INSTRUCTIONS TO FOLLOW >>
The reply to the records below should contain exactly the lines from the line with "The width and height of the screenshot is (600, 381)." through the line with "Where should I", and nothing besides.

[Start of section]

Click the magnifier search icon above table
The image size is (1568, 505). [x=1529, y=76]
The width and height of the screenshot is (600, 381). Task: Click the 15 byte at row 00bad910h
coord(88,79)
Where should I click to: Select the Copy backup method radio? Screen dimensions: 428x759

[End of section]
[Start of section]

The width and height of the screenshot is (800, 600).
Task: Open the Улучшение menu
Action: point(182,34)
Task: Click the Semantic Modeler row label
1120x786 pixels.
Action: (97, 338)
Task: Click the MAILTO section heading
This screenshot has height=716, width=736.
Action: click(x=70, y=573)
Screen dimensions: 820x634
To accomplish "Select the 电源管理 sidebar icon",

[End of section]

WORKED SOLUTION >>
The width and height of the screenshot is (600, 381). Task: Click the 15 byte at row 00bad910h
coord(88,79)
Where should I click to: Select the Copy backup method radio? Screen dimensions: 428x759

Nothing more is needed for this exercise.